Task instructions: Copy out, exactly and with nothing else, the stretch of lines that starts at the line containing "[tradkontoret_logo_horisontal-creme] (215, 1601)" and finishes at the end of the data.
[Dataset excerpts]
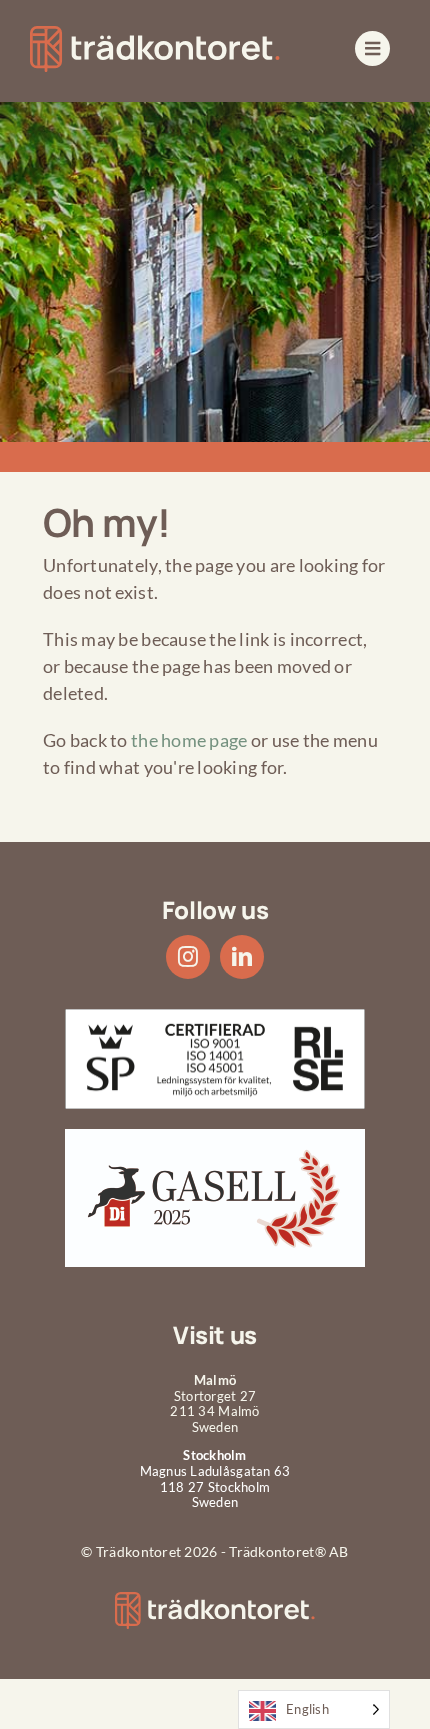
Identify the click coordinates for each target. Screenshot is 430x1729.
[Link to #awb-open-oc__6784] (372, 48)
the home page (189, 740)
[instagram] (188, 957)
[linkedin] (242, 957)
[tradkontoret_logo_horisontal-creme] (215, 1601)
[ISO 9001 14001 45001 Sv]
[/Dataset excerpts]
Answer box:
[tradkontoret_logo_horisontal-creme] (215, 1601)
[ISO 9001 14001 45001 Sv]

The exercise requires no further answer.